┌─ DATA SUPPLIED

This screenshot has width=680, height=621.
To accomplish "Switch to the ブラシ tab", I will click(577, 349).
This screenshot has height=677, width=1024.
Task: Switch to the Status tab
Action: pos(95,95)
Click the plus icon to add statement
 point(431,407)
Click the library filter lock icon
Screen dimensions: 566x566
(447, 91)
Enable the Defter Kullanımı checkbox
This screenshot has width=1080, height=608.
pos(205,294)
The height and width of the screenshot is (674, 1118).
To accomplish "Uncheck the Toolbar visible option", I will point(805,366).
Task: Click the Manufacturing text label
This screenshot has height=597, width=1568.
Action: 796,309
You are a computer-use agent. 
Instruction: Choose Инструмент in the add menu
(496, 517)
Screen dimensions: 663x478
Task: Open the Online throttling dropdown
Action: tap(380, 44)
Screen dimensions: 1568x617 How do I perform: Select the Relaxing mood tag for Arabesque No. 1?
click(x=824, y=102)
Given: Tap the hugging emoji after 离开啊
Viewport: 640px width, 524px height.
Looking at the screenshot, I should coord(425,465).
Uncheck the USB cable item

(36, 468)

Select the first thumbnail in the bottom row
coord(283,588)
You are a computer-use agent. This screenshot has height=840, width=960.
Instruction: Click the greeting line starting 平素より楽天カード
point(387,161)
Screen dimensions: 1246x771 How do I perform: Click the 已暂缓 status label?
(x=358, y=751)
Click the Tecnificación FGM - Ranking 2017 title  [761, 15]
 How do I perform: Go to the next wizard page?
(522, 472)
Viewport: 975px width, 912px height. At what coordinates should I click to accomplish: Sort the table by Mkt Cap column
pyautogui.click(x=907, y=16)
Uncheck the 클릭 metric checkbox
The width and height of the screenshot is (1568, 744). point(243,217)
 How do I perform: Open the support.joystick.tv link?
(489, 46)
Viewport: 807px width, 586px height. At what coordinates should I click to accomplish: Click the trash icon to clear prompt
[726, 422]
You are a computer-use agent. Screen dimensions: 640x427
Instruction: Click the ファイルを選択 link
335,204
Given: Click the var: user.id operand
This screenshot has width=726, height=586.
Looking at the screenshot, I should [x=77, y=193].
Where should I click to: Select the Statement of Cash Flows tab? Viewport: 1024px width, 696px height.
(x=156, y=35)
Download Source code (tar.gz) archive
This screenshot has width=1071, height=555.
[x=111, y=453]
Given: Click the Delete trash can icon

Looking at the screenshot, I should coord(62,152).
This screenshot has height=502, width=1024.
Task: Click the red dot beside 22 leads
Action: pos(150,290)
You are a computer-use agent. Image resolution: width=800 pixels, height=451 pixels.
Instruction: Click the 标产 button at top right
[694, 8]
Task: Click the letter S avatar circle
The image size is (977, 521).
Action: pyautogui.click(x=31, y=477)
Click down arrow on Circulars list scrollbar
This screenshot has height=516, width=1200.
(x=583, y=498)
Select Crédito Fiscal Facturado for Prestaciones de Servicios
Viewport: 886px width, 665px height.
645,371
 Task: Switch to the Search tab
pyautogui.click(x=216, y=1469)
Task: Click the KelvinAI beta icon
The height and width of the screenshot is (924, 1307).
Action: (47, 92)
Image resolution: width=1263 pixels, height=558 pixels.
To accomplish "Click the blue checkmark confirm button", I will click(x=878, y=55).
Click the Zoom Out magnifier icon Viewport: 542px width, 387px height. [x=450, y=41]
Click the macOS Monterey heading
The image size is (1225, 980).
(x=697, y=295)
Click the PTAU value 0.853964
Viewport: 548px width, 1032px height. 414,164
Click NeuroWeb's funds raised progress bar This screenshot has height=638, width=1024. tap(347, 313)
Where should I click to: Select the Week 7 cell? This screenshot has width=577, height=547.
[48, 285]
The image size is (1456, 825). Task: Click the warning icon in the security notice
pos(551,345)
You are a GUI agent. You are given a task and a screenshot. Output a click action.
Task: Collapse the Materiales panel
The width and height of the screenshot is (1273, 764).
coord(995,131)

└─

Start at the top line of the records and retype them all exactly.

This screenshot has width=680, height=621.
To accomplish "Switch to the ブラシ tab", I will click(577, 349).
This screenshot has height=677, width=1024.
Task: Switch to the Status tab
Action: pos(95,95)
Click the plus icon to add statement
 point(431,407)
Click the library filter lock icon
Screen dimensions: 566x566
(447, 91)
Enable the Defter Kullanımı checkbox
This screenshot has width=1080, height=608.
pos(205,294)
The height and width of the screenshot is (674, 1118).
To accomplish "Uncheck the Toolbar visible option", I will point(805,366).
Task: Click the Manufacturing text label
This screenshot has height=597, width=1568.
Action: 796,309
You are a computer-use agent. 
Instruction: Choose Инструмент in the add menu
(496, 517)
Screen dimensions: 663x478
Task: Open the Online throttling dropdown
Action: tap(380, 44)
Screen dimensions: 1568x617 How do I perform: Select the Relaxing mood tag for Arabesque No. 1?
click(x=824, y=102)
Given: Tap the hugging emoji after 离开啊
Viewport: 640px width, 524px height.
Looking at the screenshot, I should coord(425,465).
Uncheck the USB cable item

(36, 468)

Select the first thumbnail in the bottom row
coord(283,588)
You are a computer-use agent. This screenshot has height=840, width=960.
Instruction: Click the greeting line starting 平素より楽天カード
point(387,161)
Screen dimensions: 1246x771 How do I perform: Click the 已暂缓 status label?
(x=358, y=751)
Click the Tecnificación FGM - Ranking 2017 title  [761, 15]
 How do I perform: Go to the next wizard page?
(522, 472)
Viewport: 975px width, 912px height. At what coordinates should I click to accomplish: Sort the table by Mkt Cap column
pyautogui.click(x=907, y=16)
Uncheck the 클릭 metric checkbox
The width and height of the screenshot is (1568, 744). point(243,217)
 How do I perform: Open the support.joystick.tv link?
(489, 46)
Viewport: 807px width, 586px height. At what coordinates should I click to accomplish: Click the trash icon to clear prompt
[726, 422]
You are a computer-use agent. Screen dimensions: 640x427
Instruction: Click the ファイルを選択 link
335,204
Given: Click the var: user.id operand
This screenshot has width=726, height=586.
Looking at the screenshot, I should [x=77, y=193].
Where should I click to: Select the Statement of Cash Flows tab? Viewport: 1024px width, 696px height.
(x=156, y=35)
Download Source code (tar.gz) archive
This screenshot has width=1071, height=555.
[x=111, y=453]
Given: Click the Delete trash can icon

Looking at the screenshot, I should coord(62,152).
This screenshot has height=502, width=1024.
Task: Click the red dot beside 22 leads
Action: pos(150,290)
You are a computer-use agent. Image resolution: width=800 pixels, height=451 pixels.
Instruction: Click the 标产 button at top right
[694, 8]
Task: Click the letter S avatar circle
The image size is (977, 521).
Action: pyautogui.click(x=31, y=477)
Click down arrow on Circulars list scrollbar
This screenshot has height=516, width=1200.
(x=583, y=498)
Select Crédito Fiscal Facturado for Prestaciones de Servicios
Viewport: 886px width, 665px height.
645,371
 Task: Switch to the Search tab
pyautogui.click(x=216, y=1469)
Task: Click the KelvinAI beta icon
The height and width of the screenshot is (924, 1307).
Action: (47, 92)
Image resolution: width=1263 pixels, height=558 pixels.
To accomplish "Click the blue checkmark confirm button", I will click(x=878, y=55).
Click the Zoom Out magnifier icon Viewport: 542px width, 387px height. [x=450, y=41]
Click the macOS Monterey heading
The image size is (1225, 980).
(x=697, y=295)
Click the PTAU value 0.853964
Viewport: 548px width, 1032px height. 414,164
Click NeuroWeb's funds raised progress bar This screenshot has height=638, width=1024. tap(347, 313)
Where should I click to: Select the Week 7 cell? This screenshot has width=577, height=547.
[48, 285]
The image size is (1456, 825). Task: Click the warning icon in the security notice
pos(551,345)
You are a GUI agent. You are given a task and a screenshot. Output a click action.
Task: Collapse the Materiales panel
The width and height of the screenshot is (1273, 764).
coord(995,131)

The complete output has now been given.